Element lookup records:
----
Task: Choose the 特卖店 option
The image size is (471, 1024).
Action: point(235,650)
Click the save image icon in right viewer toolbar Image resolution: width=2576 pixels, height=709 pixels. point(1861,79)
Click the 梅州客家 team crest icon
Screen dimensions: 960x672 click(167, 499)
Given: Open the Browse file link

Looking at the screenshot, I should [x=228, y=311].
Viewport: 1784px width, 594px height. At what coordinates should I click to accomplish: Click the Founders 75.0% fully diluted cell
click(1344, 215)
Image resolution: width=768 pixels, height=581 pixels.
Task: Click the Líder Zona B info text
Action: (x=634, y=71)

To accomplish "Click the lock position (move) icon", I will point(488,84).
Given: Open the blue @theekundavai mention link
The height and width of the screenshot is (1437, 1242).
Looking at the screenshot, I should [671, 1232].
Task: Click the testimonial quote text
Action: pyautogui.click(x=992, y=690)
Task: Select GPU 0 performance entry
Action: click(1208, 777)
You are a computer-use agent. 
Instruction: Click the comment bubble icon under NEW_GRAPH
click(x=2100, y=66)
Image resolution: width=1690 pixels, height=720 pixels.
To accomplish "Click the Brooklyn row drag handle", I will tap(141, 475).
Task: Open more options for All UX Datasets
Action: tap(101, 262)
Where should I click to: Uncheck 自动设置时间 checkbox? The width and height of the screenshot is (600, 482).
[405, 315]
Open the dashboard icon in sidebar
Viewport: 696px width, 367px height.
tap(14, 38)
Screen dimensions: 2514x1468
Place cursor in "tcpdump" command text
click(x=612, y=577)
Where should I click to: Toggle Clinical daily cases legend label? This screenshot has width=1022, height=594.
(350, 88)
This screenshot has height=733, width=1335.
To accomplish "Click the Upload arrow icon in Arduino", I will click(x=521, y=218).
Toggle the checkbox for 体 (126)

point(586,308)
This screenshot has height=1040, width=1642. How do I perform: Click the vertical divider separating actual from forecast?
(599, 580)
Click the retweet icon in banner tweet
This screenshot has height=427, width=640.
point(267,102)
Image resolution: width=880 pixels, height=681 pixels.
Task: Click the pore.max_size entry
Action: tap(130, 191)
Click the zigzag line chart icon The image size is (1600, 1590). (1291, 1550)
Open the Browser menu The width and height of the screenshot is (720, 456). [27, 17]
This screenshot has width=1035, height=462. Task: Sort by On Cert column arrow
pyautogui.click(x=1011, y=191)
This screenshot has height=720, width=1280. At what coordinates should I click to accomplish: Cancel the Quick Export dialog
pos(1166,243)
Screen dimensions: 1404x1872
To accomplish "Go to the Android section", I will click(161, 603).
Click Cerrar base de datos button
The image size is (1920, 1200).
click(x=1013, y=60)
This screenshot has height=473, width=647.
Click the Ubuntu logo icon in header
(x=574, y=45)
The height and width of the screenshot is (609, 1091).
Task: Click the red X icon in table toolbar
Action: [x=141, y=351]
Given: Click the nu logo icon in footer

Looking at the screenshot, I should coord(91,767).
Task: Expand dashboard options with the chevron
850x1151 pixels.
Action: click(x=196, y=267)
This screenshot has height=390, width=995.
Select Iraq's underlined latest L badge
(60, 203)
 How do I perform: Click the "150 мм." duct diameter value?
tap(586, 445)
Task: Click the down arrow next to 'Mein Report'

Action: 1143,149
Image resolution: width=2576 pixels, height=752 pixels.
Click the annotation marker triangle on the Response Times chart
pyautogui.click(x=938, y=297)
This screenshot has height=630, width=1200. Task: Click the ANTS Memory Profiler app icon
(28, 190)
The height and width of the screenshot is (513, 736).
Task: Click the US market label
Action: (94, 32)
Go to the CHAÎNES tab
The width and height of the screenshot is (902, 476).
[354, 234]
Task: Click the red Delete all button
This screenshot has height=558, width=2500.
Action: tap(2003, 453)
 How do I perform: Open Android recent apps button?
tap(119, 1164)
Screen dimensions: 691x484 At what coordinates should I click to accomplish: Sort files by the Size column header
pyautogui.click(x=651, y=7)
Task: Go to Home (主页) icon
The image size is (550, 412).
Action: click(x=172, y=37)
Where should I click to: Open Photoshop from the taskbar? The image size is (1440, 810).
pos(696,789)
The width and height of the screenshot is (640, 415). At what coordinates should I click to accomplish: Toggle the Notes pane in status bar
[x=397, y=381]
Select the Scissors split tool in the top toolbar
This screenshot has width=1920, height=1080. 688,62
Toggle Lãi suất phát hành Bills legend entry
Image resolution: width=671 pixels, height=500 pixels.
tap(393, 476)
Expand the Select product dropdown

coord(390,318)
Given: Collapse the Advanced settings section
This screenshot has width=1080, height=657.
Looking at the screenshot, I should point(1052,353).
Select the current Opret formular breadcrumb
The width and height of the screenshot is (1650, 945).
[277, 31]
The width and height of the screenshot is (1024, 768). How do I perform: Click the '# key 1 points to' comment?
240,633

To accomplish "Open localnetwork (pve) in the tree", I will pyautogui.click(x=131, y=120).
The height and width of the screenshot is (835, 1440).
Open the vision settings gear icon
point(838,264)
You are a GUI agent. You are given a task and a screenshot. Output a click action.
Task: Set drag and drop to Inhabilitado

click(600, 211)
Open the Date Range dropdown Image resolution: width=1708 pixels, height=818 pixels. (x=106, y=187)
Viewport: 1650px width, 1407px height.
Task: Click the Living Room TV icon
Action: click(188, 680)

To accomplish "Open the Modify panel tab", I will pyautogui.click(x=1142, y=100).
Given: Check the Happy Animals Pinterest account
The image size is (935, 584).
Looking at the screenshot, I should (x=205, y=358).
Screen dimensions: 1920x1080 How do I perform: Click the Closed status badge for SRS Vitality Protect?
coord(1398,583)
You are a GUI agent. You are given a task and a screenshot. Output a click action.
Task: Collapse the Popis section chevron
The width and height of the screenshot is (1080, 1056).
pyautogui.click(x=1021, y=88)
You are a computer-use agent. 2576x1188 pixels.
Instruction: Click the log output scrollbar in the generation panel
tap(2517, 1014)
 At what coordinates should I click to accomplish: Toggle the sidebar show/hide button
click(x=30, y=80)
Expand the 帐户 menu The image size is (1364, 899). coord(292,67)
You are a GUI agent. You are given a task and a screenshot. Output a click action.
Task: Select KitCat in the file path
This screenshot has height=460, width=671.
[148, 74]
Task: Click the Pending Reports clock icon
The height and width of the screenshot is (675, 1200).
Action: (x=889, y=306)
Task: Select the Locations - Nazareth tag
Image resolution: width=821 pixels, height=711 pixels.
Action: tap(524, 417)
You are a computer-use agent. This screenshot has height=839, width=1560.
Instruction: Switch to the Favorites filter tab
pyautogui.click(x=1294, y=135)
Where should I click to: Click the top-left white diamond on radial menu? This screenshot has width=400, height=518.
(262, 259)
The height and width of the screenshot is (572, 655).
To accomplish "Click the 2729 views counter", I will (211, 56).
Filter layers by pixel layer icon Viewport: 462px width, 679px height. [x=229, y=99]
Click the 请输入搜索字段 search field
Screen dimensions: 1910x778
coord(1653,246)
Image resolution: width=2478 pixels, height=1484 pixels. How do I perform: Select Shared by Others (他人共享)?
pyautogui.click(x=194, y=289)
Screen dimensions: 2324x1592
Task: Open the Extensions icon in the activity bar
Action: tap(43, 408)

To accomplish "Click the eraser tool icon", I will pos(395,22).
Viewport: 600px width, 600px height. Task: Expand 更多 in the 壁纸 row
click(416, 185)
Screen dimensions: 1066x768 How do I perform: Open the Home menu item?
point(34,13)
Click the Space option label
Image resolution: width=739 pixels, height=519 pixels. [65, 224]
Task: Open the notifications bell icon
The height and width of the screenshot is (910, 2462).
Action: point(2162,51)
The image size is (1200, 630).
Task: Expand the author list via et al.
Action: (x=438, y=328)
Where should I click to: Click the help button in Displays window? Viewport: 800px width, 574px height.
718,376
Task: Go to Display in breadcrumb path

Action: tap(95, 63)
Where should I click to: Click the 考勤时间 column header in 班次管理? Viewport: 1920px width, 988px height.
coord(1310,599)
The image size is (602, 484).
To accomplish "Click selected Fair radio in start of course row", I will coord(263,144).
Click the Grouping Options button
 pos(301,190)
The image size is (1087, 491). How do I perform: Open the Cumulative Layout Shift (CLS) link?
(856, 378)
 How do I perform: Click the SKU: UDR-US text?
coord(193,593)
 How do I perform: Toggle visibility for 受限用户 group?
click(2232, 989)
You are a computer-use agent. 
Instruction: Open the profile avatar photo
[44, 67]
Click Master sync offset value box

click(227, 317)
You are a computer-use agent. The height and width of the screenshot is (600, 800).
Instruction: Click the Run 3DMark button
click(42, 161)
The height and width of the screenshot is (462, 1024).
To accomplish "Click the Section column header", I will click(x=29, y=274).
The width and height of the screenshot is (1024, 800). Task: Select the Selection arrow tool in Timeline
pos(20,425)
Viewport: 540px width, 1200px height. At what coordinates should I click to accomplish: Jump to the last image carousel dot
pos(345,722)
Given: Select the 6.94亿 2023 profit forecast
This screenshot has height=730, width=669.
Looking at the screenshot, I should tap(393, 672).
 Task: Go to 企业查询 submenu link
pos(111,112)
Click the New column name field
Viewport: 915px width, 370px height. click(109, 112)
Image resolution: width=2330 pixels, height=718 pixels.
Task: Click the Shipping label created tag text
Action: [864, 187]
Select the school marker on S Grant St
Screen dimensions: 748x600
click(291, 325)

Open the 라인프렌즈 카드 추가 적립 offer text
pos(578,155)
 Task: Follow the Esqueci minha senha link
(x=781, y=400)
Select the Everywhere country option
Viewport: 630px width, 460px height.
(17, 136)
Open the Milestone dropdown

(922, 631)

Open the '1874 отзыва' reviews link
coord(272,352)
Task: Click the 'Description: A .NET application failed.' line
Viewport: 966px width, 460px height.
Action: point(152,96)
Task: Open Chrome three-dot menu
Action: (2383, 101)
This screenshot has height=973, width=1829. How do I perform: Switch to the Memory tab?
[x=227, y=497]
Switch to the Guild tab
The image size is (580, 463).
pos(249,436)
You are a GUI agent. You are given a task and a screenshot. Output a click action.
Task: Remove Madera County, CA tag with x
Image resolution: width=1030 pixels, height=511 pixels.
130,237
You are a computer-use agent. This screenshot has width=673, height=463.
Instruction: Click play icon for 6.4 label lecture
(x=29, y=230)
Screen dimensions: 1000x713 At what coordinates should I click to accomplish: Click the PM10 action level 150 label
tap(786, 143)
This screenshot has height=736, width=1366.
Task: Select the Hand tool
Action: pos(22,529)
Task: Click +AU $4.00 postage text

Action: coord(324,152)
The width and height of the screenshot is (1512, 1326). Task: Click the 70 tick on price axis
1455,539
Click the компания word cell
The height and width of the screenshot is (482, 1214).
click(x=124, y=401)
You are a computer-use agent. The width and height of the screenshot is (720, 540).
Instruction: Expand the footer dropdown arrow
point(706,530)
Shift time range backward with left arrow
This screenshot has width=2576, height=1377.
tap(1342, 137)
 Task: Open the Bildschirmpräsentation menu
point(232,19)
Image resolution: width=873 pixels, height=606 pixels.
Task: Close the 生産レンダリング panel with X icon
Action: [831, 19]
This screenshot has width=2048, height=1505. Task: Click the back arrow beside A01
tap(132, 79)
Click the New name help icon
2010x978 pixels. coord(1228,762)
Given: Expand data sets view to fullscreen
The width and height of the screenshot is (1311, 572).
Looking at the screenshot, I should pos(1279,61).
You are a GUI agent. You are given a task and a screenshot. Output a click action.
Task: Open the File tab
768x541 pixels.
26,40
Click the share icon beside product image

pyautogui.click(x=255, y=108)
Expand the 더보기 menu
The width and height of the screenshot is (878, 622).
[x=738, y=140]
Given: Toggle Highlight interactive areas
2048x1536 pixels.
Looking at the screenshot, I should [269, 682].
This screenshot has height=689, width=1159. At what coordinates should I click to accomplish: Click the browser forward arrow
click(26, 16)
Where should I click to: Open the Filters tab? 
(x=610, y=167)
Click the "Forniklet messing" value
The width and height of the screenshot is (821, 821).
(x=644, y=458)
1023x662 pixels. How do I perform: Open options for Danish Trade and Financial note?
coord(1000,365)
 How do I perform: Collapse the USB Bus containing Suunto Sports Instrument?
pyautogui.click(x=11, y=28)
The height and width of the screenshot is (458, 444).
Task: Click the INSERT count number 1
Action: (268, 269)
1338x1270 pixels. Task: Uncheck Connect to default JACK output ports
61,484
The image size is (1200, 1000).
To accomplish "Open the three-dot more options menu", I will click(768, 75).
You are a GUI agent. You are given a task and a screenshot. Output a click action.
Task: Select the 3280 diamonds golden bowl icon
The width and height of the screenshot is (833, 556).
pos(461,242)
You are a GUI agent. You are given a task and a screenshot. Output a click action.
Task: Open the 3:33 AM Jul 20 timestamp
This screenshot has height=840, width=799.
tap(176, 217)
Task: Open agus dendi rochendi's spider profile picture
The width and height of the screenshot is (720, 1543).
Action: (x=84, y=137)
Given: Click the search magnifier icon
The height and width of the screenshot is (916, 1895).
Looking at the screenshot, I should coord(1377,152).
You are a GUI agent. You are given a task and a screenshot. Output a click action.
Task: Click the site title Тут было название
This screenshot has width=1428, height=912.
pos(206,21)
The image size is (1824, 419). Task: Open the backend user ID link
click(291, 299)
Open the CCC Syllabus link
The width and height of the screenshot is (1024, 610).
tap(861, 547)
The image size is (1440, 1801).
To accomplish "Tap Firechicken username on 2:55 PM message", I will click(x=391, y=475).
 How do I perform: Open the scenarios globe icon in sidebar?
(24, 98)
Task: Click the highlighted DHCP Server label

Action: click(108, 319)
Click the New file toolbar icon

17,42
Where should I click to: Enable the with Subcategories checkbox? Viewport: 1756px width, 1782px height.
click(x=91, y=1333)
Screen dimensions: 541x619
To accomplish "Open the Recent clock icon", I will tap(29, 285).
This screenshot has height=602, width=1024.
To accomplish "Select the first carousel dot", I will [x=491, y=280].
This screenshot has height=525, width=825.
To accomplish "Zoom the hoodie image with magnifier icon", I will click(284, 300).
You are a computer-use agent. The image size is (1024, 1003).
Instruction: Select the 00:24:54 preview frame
----
_Objective_
Retype the stretch of the material from the line containing "Viewport: 540px width, 1200px" through the line containing "pos(111,112)", keeping every character as it appears.

_Answer to the exercise_
Viewport: 540px width, 1200px height. At what coordinates should I click to accomplish: Jump to the last image carousel dot
pos(345,722)
Given: Select the 6.94亿 2023 profit forecast
This screenshot has height=730, width=669.
Looking at the screenshot, I should tap(393, 672).
 Task: Go to 企业查询 submenu link
pos(111,112)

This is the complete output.